In article <9207111900.AA11603 at umailsrv0.UMD.EDU> William_D_WARREN at UMAIL.UMD.EDU (ww40) writes:
concerning direct PCR sequencing of RAPD fragments:

>Direct sequencing does seem to be a problem but it should be relatively
>easy to excise the band of interest and clone it into a plasmid
>(using either the TA cloning or blunt end ligation) and then use the
>universal priming sites in the plasmid to sequence from with the standard
>methods.

This is the anticipated method.  I was wondering if anyone has found
a direct PCR method using the same primers.  It would be much simpler
and faster.  Especially if there may be very large numbers of fragments
to sequence.

>I am however rather interested to know what type of information
>you expect to get from sequencing RAPD "amplimers" ???

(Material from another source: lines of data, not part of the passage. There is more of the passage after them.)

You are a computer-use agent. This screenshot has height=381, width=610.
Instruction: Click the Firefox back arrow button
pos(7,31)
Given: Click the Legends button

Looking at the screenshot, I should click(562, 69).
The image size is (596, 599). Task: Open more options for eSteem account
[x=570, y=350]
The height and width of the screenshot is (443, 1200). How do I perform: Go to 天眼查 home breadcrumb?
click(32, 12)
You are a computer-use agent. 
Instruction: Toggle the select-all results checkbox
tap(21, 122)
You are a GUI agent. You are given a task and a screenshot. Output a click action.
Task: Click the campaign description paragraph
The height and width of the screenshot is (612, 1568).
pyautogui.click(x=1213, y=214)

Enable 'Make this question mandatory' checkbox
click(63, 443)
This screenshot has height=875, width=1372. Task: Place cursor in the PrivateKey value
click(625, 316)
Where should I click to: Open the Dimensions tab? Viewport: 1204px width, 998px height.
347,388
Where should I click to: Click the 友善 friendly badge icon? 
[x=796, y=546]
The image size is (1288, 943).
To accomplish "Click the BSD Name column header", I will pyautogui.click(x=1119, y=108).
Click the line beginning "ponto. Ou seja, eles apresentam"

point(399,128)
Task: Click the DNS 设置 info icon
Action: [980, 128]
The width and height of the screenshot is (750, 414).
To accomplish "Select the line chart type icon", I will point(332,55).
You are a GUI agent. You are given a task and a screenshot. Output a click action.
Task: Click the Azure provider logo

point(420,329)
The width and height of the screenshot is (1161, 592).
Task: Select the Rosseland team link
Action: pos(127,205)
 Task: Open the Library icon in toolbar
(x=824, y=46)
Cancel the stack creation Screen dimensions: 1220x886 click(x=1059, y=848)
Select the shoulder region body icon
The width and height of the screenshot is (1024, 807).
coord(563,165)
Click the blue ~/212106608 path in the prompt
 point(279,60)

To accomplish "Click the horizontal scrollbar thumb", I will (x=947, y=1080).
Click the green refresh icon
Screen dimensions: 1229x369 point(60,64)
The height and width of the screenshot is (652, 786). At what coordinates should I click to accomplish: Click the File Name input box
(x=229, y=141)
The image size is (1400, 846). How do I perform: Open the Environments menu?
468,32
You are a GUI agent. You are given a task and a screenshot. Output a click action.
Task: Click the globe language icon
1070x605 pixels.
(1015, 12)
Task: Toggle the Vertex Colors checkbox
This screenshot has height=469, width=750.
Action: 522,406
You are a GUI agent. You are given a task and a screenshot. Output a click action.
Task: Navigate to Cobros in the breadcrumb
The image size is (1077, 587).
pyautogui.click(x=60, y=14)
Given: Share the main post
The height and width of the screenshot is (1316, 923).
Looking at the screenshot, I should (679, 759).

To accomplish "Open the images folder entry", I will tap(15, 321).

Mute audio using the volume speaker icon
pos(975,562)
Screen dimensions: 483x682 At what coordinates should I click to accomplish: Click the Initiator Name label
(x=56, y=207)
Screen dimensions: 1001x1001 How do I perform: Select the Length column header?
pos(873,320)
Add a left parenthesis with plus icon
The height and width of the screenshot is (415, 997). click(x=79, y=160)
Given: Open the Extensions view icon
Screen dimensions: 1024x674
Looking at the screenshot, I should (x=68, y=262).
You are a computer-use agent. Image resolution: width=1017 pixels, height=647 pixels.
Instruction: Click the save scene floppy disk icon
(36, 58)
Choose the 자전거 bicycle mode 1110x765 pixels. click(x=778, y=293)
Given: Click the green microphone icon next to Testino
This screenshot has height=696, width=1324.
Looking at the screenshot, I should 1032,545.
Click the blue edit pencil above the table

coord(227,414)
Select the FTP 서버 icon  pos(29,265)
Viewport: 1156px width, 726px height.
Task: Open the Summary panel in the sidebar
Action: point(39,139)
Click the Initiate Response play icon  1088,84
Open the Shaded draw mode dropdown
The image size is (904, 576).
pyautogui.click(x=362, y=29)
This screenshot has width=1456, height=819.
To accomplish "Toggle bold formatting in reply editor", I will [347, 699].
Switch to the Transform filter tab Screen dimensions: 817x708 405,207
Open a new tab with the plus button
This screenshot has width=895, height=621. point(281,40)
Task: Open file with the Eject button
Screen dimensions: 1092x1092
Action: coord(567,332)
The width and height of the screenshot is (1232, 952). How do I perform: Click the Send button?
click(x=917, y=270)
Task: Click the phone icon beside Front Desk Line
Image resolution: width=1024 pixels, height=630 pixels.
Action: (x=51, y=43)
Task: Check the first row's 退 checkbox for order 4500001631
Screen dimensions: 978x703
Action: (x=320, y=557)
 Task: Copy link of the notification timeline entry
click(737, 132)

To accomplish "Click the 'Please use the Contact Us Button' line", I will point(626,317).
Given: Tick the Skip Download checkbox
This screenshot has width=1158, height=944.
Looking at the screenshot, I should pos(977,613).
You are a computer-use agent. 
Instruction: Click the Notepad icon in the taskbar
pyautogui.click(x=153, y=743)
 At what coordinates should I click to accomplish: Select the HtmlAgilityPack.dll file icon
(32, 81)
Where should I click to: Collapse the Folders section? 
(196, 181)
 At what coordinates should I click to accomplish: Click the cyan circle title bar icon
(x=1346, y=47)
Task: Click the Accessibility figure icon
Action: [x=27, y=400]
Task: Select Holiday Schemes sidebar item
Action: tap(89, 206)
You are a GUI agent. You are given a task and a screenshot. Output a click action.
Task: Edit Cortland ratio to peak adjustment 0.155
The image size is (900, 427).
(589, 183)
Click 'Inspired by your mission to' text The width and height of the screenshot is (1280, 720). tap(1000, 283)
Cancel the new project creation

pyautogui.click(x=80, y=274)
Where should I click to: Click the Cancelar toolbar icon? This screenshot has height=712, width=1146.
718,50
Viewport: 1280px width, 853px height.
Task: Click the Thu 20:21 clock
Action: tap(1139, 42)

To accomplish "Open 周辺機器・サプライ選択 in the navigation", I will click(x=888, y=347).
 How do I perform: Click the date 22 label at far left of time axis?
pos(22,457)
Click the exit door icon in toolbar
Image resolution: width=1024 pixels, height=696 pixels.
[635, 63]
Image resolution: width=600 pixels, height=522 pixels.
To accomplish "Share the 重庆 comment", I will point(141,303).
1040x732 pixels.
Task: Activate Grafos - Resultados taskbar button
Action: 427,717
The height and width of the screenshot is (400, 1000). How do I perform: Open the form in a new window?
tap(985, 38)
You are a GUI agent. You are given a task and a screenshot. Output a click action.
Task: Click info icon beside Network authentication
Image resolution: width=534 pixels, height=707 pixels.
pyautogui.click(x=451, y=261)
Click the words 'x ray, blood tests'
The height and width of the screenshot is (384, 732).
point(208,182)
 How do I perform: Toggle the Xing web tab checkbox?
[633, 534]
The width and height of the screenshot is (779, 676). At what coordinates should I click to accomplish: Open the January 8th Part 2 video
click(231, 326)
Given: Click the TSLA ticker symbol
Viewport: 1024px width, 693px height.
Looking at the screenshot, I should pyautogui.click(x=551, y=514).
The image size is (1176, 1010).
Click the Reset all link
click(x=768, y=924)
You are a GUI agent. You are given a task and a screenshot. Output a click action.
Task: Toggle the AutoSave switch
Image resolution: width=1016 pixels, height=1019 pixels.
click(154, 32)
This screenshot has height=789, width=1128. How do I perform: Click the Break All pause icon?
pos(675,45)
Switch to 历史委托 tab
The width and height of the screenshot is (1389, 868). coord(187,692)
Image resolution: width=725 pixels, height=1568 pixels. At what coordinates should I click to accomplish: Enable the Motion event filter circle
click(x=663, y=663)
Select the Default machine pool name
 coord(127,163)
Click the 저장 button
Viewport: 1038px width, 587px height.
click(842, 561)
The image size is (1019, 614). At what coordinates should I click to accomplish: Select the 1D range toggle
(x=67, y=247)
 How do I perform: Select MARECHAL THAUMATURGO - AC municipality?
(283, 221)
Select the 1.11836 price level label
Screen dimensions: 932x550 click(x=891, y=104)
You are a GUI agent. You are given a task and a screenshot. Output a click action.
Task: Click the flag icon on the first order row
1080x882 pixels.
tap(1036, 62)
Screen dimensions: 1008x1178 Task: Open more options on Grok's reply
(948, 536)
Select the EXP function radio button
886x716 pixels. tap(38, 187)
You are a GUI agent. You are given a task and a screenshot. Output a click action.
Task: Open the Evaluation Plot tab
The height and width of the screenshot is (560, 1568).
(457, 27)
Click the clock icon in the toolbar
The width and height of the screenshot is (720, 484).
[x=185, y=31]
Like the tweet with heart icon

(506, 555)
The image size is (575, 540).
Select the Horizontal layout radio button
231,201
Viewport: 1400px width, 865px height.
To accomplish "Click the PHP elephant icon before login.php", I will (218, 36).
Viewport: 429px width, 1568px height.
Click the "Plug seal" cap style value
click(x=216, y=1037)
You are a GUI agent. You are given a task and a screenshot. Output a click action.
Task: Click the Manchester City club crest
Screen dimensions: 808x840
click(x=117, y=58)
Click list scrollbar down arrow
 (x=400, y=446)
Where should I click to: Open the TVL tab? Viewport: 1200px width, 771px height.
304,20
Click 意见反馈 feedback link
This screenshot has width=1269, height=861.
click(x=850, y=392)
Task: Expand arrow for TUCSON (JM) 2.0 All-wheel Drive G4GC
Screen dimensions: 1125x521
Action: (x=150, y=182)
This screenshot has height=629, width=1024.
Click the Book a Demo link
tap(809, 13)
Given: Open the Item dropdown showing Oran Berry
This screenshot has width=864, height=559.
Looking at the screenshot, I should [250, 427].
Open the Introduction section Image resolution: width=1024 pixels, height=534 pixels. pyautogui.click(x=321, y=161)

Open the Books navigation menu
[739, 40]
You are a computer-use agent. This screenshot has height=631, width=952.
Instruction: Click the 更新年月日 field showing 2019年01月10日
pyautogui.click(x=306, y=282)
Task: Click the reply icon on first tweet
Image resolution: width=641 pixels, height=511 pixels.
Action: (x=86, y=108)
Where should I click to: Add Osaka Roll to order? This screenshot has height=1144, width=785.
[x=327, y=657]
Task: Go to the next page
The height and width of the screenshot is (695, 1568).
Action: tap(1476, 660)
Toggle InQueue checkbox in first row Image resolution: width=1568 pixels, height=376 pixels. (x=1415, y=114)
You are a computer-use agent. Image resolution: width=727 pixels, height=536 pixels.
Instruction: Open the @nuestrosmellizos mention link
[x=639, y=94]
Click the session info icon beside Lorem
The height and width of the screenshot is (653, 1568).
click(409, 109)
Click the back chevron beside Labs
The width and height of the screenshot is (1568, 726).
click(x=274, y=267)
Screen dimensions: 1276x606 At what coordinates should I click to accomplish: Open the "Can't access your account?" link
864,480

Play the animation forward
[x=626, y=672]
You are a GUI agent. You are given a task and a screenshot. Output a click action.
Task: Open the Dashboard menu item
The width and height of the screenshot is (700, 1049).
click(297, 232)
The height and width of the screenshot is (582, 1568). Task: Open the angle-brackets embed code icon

If one finds unique fragments that correlate with specific
characteristics of segregating populations such as resistance
or susceptibility to a particular pathogen if may be interesting
to check the sequence against Genbank.  Similarity to other known
sequences might provide clues to the Genes involved in the host
pathogen compatibility.

Unique fragments might also provide unique diagnostic probe sequences.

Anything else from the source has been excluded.